Efek politik sihir ini telah merasuki sebagian otak masyarakat sebagai pemilih, tetapi tidak untuk sebagiannya yang telah tercerahkan akalnya dan memang selalu imun juga kebal dari pengaruh sihir.
Mereka yang tak kebal politik sihir sudah pasti dijadikan tumbal keganasan para penyihir. Mereka yang lemah dijadikan boneka oleh penyihir, yang otaknya diracuni sehingga mudah untuk diatur. Mereka yang lemah akan dilatih menyadi kuat dan pembunuh, setelah digodok dan diproteksi sesempurna mungkin, selanjutnya pasti menjadi pasukan yang siap tempur, menjadi piliharaan sementara yang siap turun kapan dibutuhkan, sayangnya, mereka yang lemah tak sadar kalau mereka ini hanya dijadikan pion dalam mengamankan kepentingan.
Pion piliharan para penyihir bisa dengan berutal membabi-buta dalam bereaksi dan bertindak. Tak sadar, kalau yang di dekatnya adalah istri, anak, ipar, paman, tetangga, keluarga dan senak saudara yang memiliki ikatan darah.
Bius politik sihir mengamputasi pengetahuan mereka yang lemah. Mendistorsi pikiran, hati, dan nurani, yang membuat mereka lupa kalau ada sesuatu yang lebih tinggi dari sekadar menjadi pion, yaitu keluarga yang di dalamnya ada nilai kasih sayang dan cinta.
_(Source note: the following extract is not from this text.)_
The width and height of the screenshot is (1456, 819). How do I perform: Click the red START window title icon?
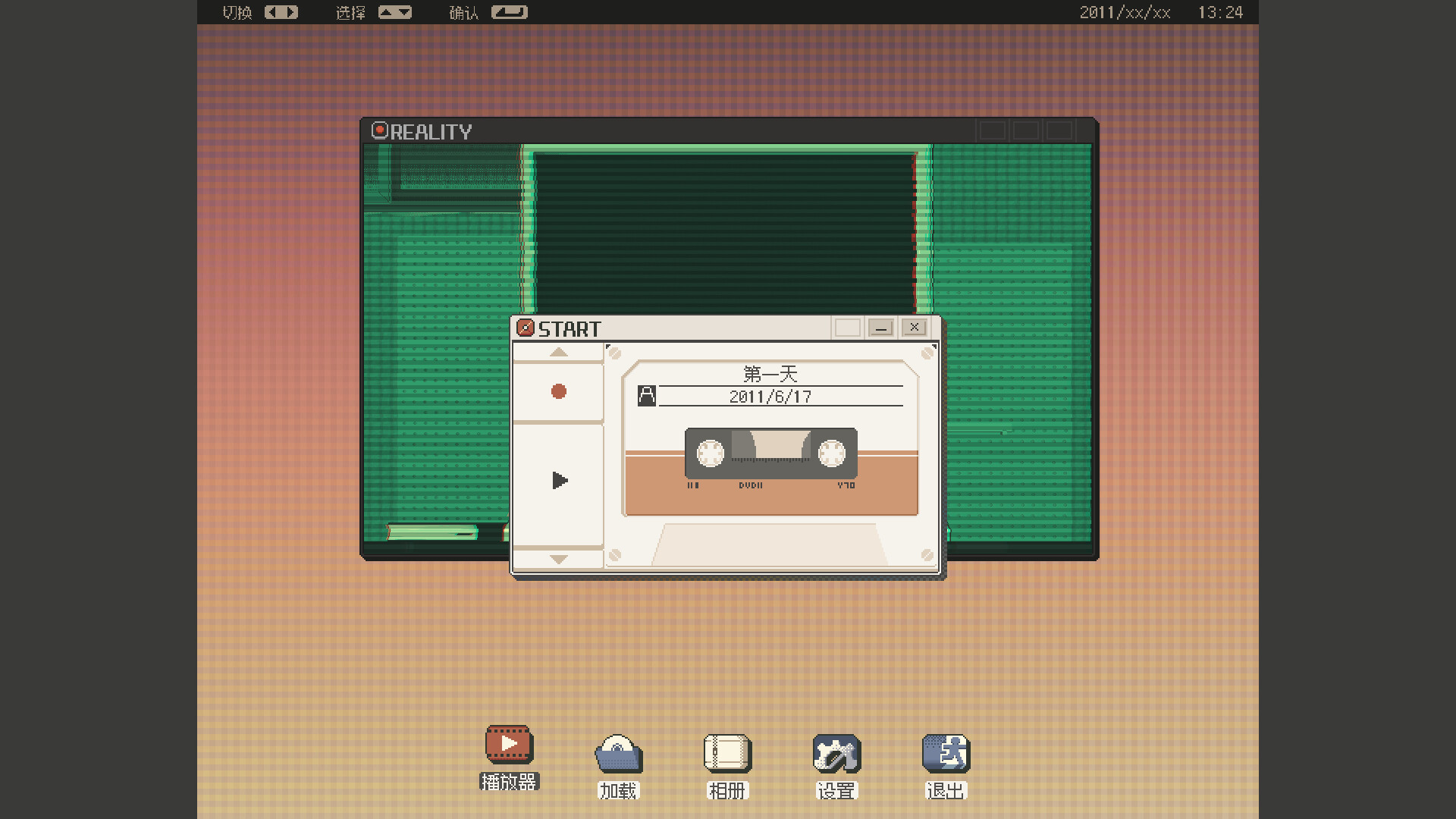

Lupa tradisi “manatol (tali silaturahmi)”, tradisi “poa hoi (saling bantu/kumpul keluarga)”, juga hilang adab dan etika.
Politik sihir benar-benar menggerogoti tatanan demokrasi Sula. Kegilaan manuver-manuver politik para caleg mempertegas, kalau politik sihir benar-benar menjadi ancaman serius dalam tatanan kehidupan masyarakat yang tak bisa didiami.
Yang terjadi secara umum di Sula adalah politik sihir telah menciptakan situasi kehidupan masyarakat yang menakutkan. Misalnya, ada seorang paman yang dengan mudahnya menabur ancam kepada keponakan sendiri, keponakan yang hanya bekerja sebagai pegawai honorer, harus hidup dalam bayang-bayang ketakutan antara bertahan hidup sebagai pegawai honorer atau mengikuti arahan sang paman yang dianggap salah, atau memilih diberhentikan karena teguh memegang prinsip.